OBJECTIVE
Locate every line in the items below that contains the string "height", matching case exactly, and copy each such line.

EXTRACTED MATERIAL
:::
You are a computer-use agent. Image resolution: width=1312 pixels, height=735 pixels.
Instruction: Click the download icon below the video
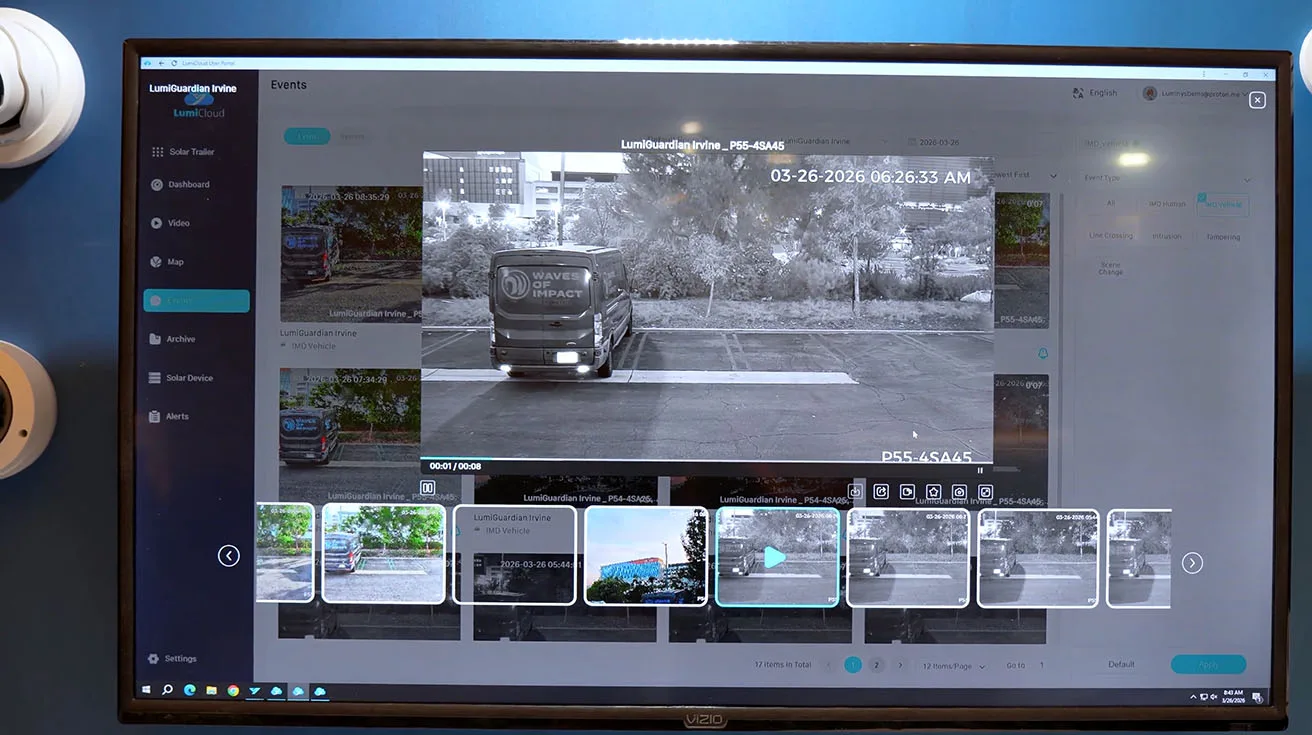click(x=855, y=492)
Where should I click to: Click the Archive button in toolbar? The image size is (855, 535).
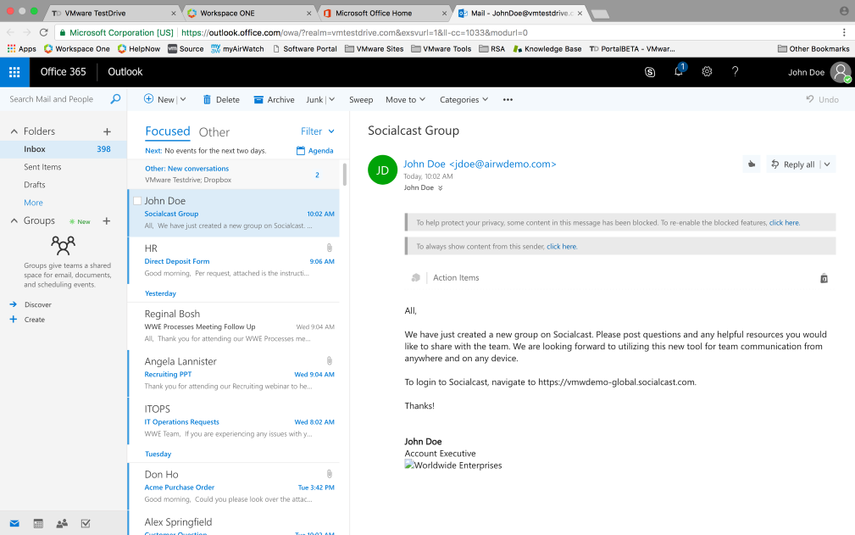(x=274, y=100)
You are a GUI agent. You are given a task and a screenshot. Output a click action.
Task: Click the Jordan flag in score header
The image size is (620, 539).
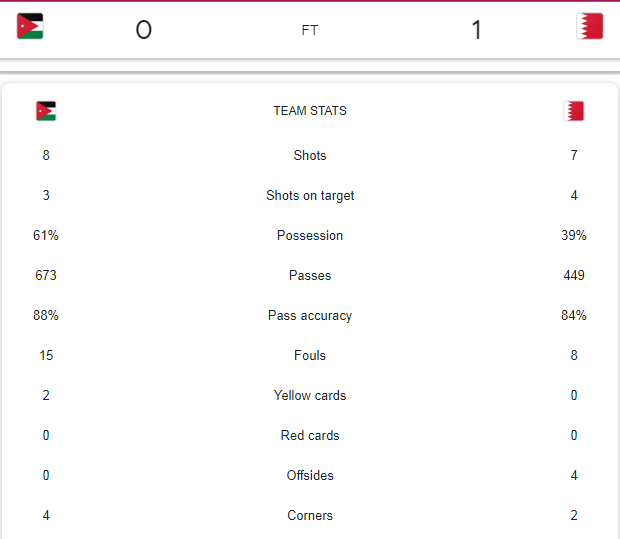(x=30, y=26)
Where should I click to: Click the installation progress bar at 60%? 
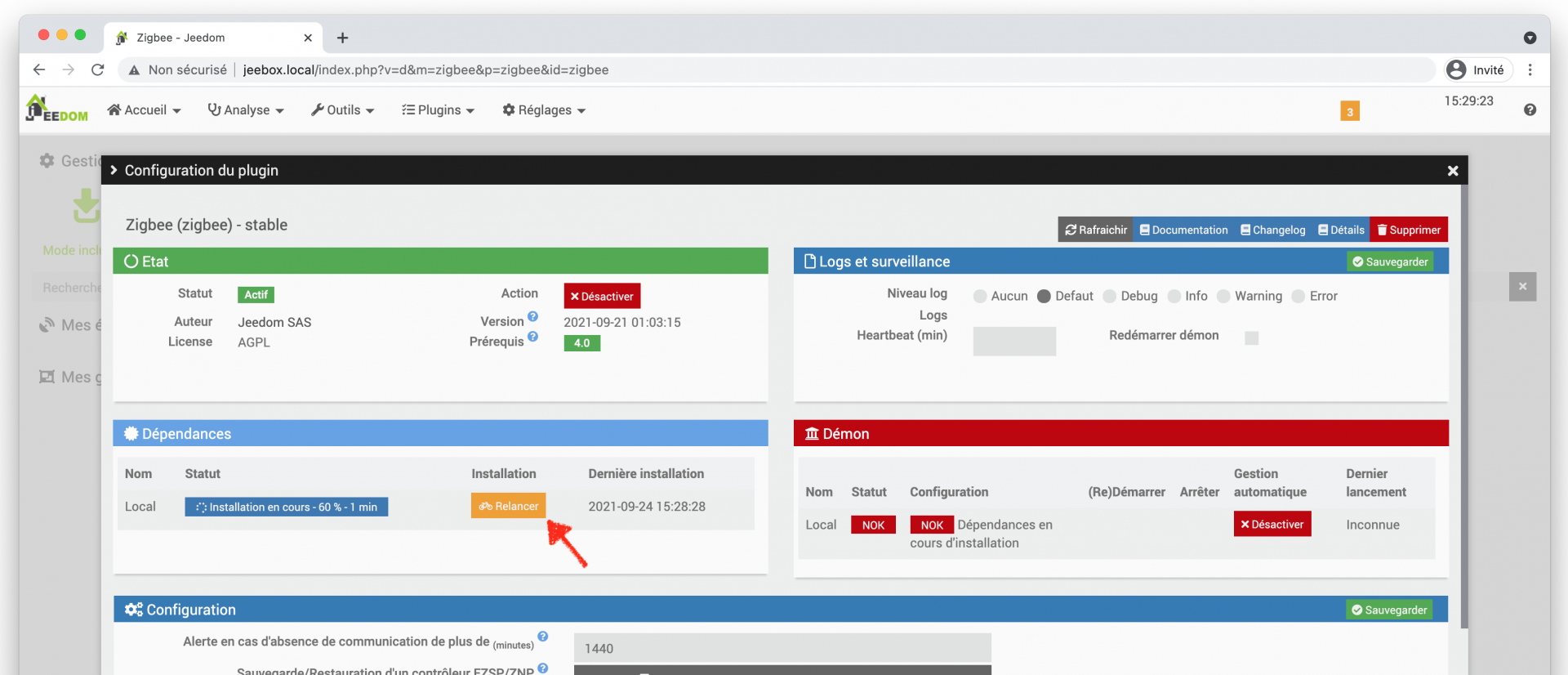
:::
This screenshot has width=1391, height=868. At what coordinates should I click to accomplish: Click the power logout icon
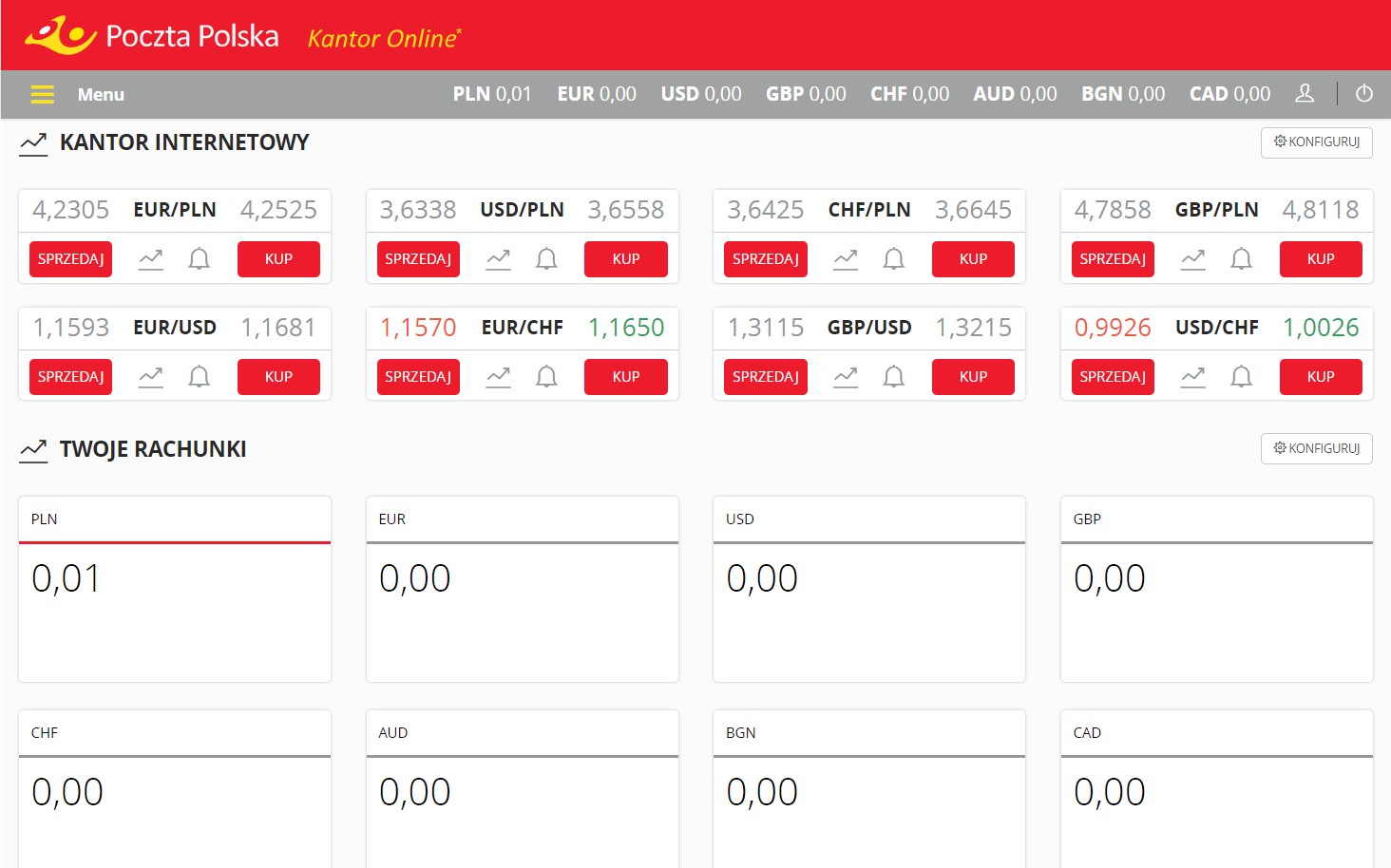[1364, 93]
:::
THE COMPLETED TASK
You are a computer-use agent. Image resolution: width=1312 pixels, height=735 pixels.
This screenshot has width=1391, height=868. At what coordinates should I click to accomplish: Click the power logout icon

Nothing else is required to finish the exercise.